The market was about increasing choice and hopefully adding a bit of marketing muscle to help both parties. It was all cosy between life companies and fund managers. And so the fund supermarket model was born.

Then Transact came along and spoilt the party. By offering competitive fund pricing with absolutely no bias. Transact defied convention and moved asset choice away from product development teams and into the hands of financial advisers. A hugely positive move, albeit one that increased the burden of responsibility on advisers, but justifiably so. After all, these people had actually met and knew real-life clients.

Now parts of the market are regressing. No longer able to secure kickbacks for distributing funds, some platforms again think they can build client portfolios, in spite of having (typically) no sight of the underlying client.

The pitch seems to go: the provider is very big and clever, and able to negotiate better terms for clients who want to invest in funds they haven’t selected (using those clients’ volume), so everyone should direct their money that way. Never mind if the platform is overpriced, or if it exposes advisers to regulatory risk due to bias (see COBS 6.1F.1).

The nature of ‘super clean’ pricing seems destined to foster a new ‘my fund list is bigger than your fund list’ war. And so back to the 1990s we go.

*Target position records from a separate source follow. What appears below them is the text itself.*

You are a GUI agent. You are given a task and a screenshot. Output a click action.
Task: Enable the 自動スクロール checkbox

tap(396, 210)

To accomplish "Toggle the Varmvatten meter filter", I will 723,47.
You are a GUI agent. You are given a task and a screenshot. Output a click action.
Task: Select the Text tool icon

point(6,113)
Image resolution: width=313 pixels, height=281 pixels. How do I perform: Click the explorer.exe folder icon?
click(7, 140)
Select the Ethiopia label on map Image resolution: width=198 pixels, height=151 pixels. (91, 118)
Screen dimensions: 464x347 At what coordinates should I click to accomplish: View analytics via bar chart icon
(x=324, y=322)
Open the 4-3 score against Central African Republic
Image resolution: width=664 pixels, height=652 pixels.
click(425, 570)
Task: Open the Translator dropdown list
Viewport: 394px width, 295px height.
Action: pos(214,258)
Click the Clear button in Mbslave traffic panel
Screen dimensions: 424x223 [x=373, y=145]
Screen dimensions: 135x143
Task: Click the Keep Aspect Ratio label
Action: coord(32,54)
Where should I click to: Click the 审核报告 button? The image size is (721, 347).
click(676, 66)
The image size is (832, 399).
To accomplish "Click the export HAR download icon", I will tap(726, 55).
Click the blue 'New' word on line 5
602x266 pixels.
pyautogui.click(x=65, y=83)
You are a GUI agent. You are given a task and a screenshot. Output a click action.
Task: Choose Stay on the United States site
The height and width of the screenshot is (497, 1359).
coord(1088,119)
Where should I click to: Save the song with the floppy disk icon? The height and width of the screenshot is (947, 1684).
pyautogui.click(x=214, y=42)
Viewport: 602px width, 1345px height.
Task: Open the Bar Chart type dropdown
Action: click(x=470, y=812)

Someone recently tweeted that people want choice, but they don’t want to choose. Platforms have given them choice and advisers can help them choose. Trying to narrow that choice, while scoffing a chunk of the fund margin to prop up collapsing platform margins, feels draconian. In many ways, it is something more befitting of a supermarket value deal than of a world-class investment operation.

When one combines these ‘offers’ with fund management by numbers, I fear this is where this is all heading.